Since the response packet is bigger than the query packet, the DNS server is helping out in the attack by increasing the amount of bandwidth being used. This is not a new technique, and has been around since at least the late 1990s.

What has changed is how effective this attack is, mostly due to the introduction of DNSSEC records. For example, a DNS query for isc.org/ANY with DNSSEC is only 78 bytes, but the reply is 3,586 bytes — so big it gets fragmented and spread across three packets. This makes it very easy to use a little bit of bandwidth to make a huge attack, and since your compromised hosts don't need to send out a lot of data, it's less likely they'll be detected and shut down.

Open Recursives Are Not the (Only) Problem

A lot of these attacks make use of recursive resolvers to perform this amplification. These are the servers that are typically run by your ISP or by services such as Dyn's Internet Guide, OpenDNS, or Google's Public DNS.

It is intended that the end user will query these servers, they'll take care of finding the answer, caching it, and returning it to the user. In the case of an ISP's resolvers, these are usually locked down so only the ISP's customers can use it. It has long been considered a security risk to operate a resolver that will respond to just anyone (an "open" resolver) without taking special care to consider the consequences.

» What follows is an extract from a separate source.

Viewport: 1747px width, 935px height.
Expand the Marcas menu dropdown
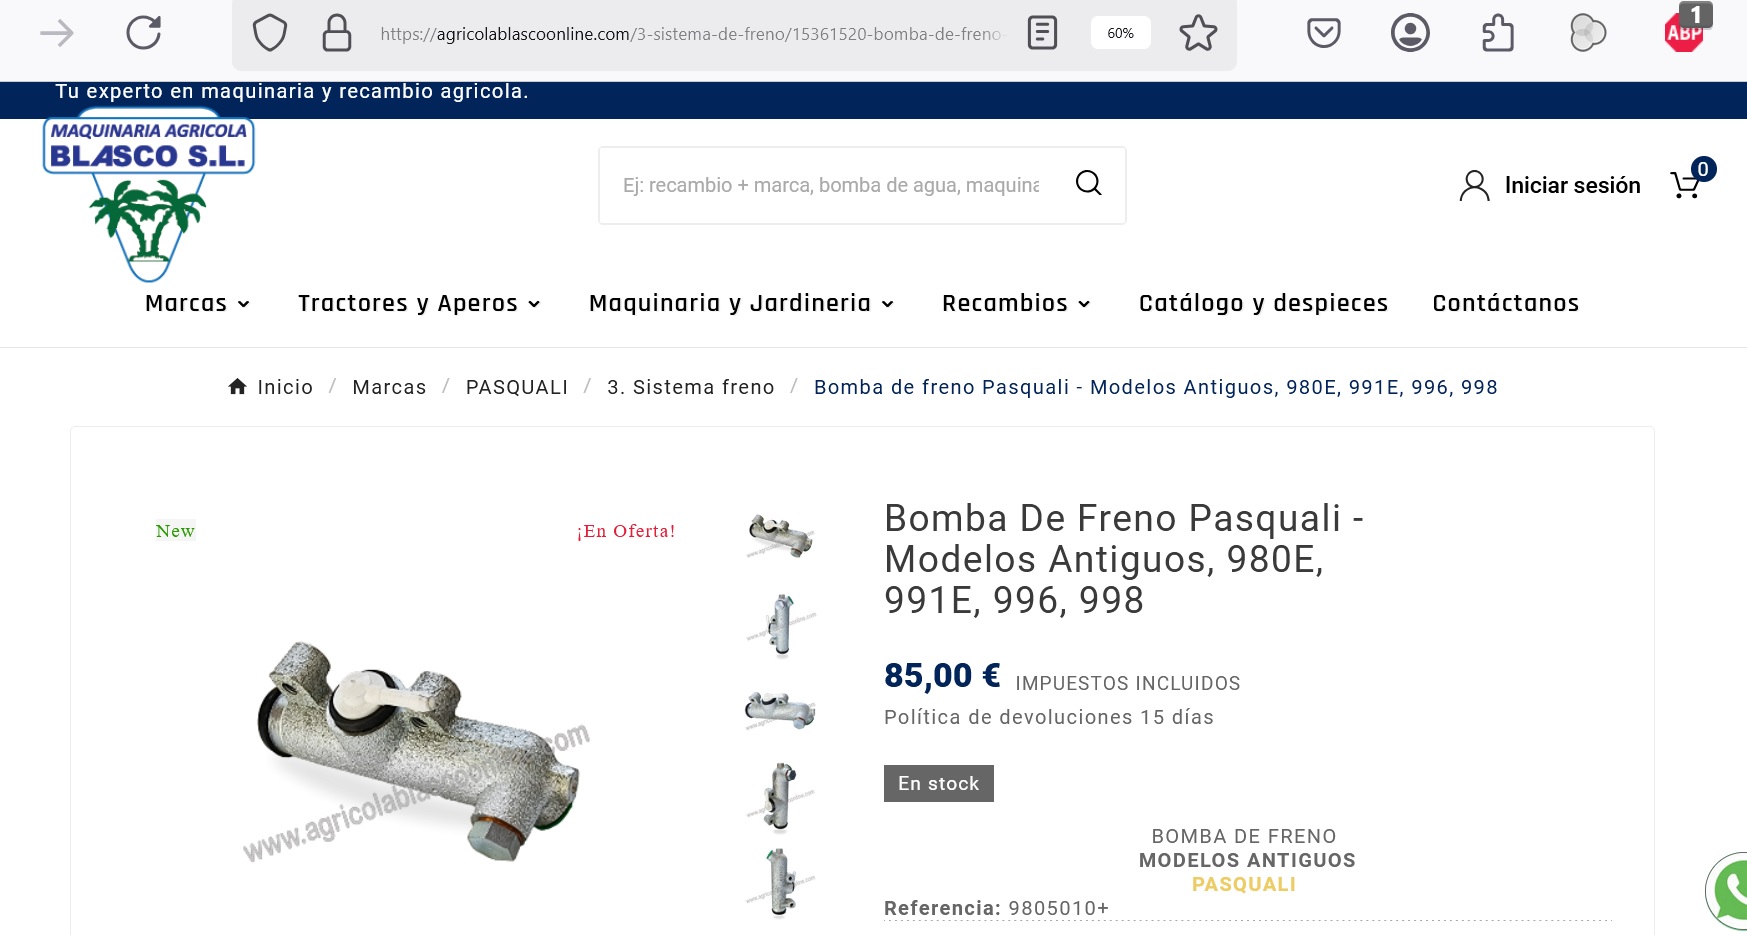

There has been a lot of renewed interest in finding and shutting down unintentional open resolvers, through things like the Open DNS Resolver Project. This is a good thing, but it only addresses part of the problem. These attacks do not need to use open resolvers; they can use the authoritative servers directly to do their amplification. The authoritative servers are the systems that ultimately serve the answers in DNS.

These are the sorts of systems operated by DynECT Managed DNS and Standard DNS. And since these servers must be open in order to function, it's much more difficult to secure them against abuse and the attackers are using them.

Dyn observed this activity back in December 2011, and it has only gotten worse since then. Other authoritative operators have seen the same behavior, typically DNS queries for "ANY" records on zones that have been DNSSEC signed. We have our own in-house tools for mitigating these attacks, but there has been public work to counter the problem, such as the Response Rate Limiting patches to the BIND nameserver software.

But these are really only temporary fixes in an arms race between DNS operators and the people who want to abuse their systems.

The Real Problem and its Solution

At its core, the problem that enables these attacks to work is source address spoofing. This is when a packet is sent from a computer using a source address that isn't actually on that computer, but instead belongs to some other system — usually not even on the same network, such as a home PC on a cable modem, sending traffic that appears to be from a popular website. This has been seen as a security problem for a long time, and yet there are still plenty of networks that allow it to happen.

The solution has also been around for a while, known as BCP38. This document, part of a series of Best Common Practices, describes a very simple concept of not allowing packets to pass through a router from hosts that shouldn't be sending from those addresses. It was published nearly 13 years ago, and is often brought up in tech circles as a solution to a number of problems, but there is still a lack of implementation on the Internet at large.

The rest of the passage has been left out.